Style
En ces temps d’autophobie menaçante, où il fait bon de s’afficher en Smart diesel ou en Prius, un monstre de près de 500 chevaux n’est pas le meilleur engin pour épater la petite filleule écolo. Mercedes a donc joué la carte de la discrétion, et c’est très bien comme cela. On remarquera juste les inévitables logos AMG, les jantes de 19 pouces griffées elles aussi et les quatre tuyères d’échappement. En mouvement, la sonorité profonde qui s’en échappe ne laisse planer aucun doute quant aux prétentions sportives du monstre.
Sous le capot
481 chevaux à 6.800 tr/min et un couple terrifiant de 630 Nm, voilà les valeurs ahurissantes avancées par AMG pour leur nouveau moteur. Auparavant, le préparateur utilisait la suralimentation pour ensorceler les mécaniques Mercedes. Un procédé efficace, mais sans doute pas le plus noble. Les motoristes se sont donc résignés à abandonner toute forme de turbo ou de compresseur pour leur nouveau moteur, qu’ils voulaient atmosphérique. Pour en tirer des performances similaires, voire supérieure, une seule solution s’offrait à eux : augmenter la cylindrée. Le nouveau cœur de cette Mercedes voit donc grand, niveau capacité : 6,3 litres ! On se croirait revenu au temps des légendaires muscle cars américaines !

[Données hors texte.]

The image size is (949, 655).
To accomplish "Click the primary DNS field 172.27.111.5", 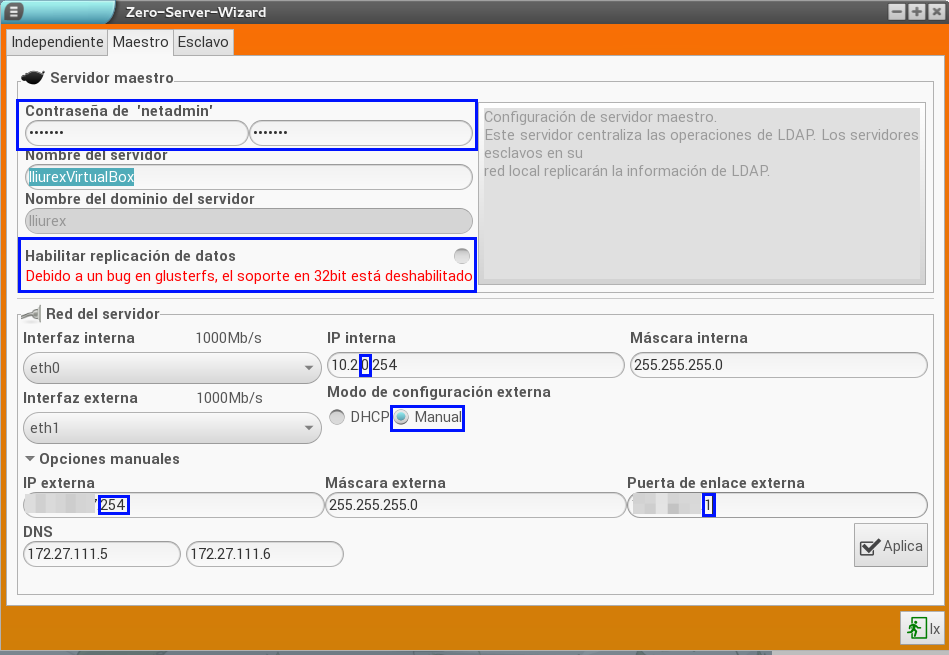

Et sur la route, ça donne quoi ? Je ne surprendrai personne en affirmant que ça pousse ! Avec 481 chevaux, on s’attend naturellement à des performances ébouriffantes ! Et… elles le sont ! Il suffit d’effleurer la pédale de droite pour jouer au yo-yo avec son permis… Pour les dépassements, il s’agit là d’un engin redoutable ! Cette Mercedes excelle vraiment dans l’art de jouer à saute-mouton ave les petites citadines mazoutées.

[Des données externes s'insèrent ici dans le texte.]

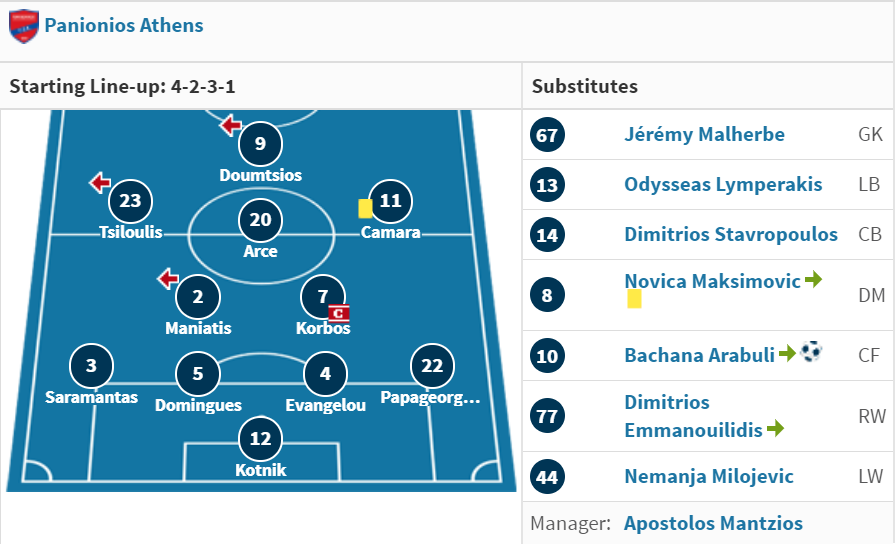The height and width of the screenshot is (544, 895).
Task: Click Camara's yellow card icon
Action: pyautogui.click(x=365, y=208)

Au niveau de l’agrément, ce moteur est une pure réussite. Disponible dès les plus bas régimes, il reprend avec force sur toute la plage de régimes. Une vraie perle et qui n’attend pas des régimes stratosphériques pour envoyer les occupants sur orbite ! Souple, il devient carrément dévastateur à partir de 4.000 tr/min, un régime auquel plus rien ne lui résiste. L’aiguille du compte-tours semble alors aspirée par la zone rouge, située 3.000 tr/min plus haut ! Il s’exprime alors d’une voix sourde et profonde, propre à remuer les tripes des occupants. La sonorité a donc également été travaillée, étant nettement moins « sage » que sur les autres produits de la marque. Un vrai festival !
Par le passé, AMG suralimentait via un compresseur les V8, qui développaient dès lors des valeurs de couple « camionesques », dépassant les 700 Nm. On imagine dès lors la torture engendrée pour la transmission. Raison pour laquelle, elles devaient s’en tenir à la boîte 5, seule capable d’encaisser une force pareille ! Cette mécanique-ci étant revenue à des valeurs de couple plus raisonnables, Mercedes a pu sereinement envisager de l’accoupler à la boîte 7, laquelle a été revue par AMG, dans le but de la rendre plus réactive. Que ce soit en mode « confort » ou « sport », cette boîte réagit avec bonheur, gagnant en vivacité ou en souplesse selon le mode, mais ne manquant jamais de douceur. Seul le mode manuel déçoit un peu, les passages de rapport étant un peu lents. A noter que Mercedes a doté cette version extrême de palettes derrière le volant.
Tenue de route
Avoir une telle propulsion entre les mains incite naturellement à pas mal de circonspections ; c’est qu’on ne lâche pas impunément une telle cavalerie n’importe où ! Mais si l’on garde toujours cette règle en tête, on remarque que cette CLK offre un comportement très sain et équilibré. La suspension, en particulier, semble remarquablement filtrante. Comme toute Mercedes, l’ESP n’est jamais réellement déconnectable. Les amateurs de drifts et autres joyeuses glissades seront tout de même rassurés : avec près de 500 chevaux sur les seules roues arrière, le dosage de l’inclinaison du pied droit devient élémentaire !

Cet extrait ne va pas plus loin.